## THE TASK
Among the records, how many lines contain "computer"? Only the number is needed.
──────────────────────────────
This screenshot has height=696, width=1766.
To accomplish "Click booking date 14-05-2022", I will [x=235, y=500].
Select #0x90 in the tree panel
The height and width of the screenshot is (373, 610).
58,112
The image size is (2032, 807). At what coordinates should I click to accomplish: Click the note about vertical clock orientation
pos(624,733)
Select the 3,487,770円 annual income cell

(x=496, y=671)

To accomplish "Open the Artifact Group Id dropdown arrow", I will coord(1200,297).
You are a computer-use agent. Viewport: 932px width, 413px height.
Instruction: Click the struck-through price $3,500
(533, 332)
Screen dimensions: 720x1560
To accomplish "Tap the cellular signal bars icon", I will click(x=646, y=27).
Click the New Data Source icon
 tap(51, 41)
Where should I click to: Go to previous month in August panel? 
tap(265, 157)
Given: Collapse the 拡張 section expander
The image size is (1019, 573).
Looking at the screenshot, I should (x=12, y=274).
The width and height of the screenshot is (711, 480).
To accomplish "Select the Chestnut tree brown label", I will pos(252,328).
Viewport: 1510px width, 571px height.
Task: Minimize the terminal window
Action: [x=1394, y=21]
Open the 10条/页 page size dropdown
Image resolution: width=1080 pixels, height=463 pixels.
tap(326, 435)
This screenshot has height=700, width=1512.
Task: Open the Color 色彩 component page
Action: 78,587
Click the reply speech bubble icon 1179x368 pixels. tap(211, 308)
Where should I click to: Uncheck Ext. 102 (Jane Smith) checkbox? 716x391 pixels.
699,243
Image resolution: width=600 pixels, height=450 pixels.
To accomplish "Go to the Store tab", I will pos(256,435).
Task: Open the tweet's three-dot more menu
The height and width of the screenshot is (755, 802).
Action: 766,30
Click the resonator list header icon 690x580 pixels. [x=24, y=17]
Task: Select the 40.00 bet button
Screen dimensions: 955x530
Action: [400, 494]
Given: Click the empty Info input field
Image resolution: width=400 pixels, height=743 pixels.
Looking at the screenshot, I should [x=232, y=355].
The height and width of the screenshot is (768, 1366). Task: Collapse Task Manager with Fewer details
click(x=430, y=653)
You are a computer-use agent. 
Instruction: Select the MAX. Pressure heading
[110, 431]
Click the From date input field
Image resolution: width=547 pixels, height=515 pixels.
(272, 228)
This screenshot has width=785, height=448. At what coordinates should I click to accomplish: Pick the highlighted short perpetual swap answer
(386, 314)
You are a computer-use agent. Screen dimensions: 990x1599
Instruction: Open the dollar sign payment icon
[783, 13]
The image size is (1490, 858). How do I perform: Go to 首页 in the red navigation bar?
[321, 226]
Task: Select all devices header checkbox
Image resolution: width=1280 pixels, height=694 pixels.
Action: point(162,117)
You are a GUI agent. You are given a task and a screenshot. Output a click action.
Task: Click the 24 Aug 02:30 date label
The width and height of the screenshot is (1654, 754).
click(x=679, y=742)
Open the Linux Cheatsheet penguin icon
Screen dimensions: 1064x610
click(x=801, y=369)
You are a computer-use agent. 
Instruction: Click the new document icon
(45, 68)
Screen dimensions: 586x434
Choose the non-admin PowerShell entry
──────────────────────────────
## FINAL ANSWER
4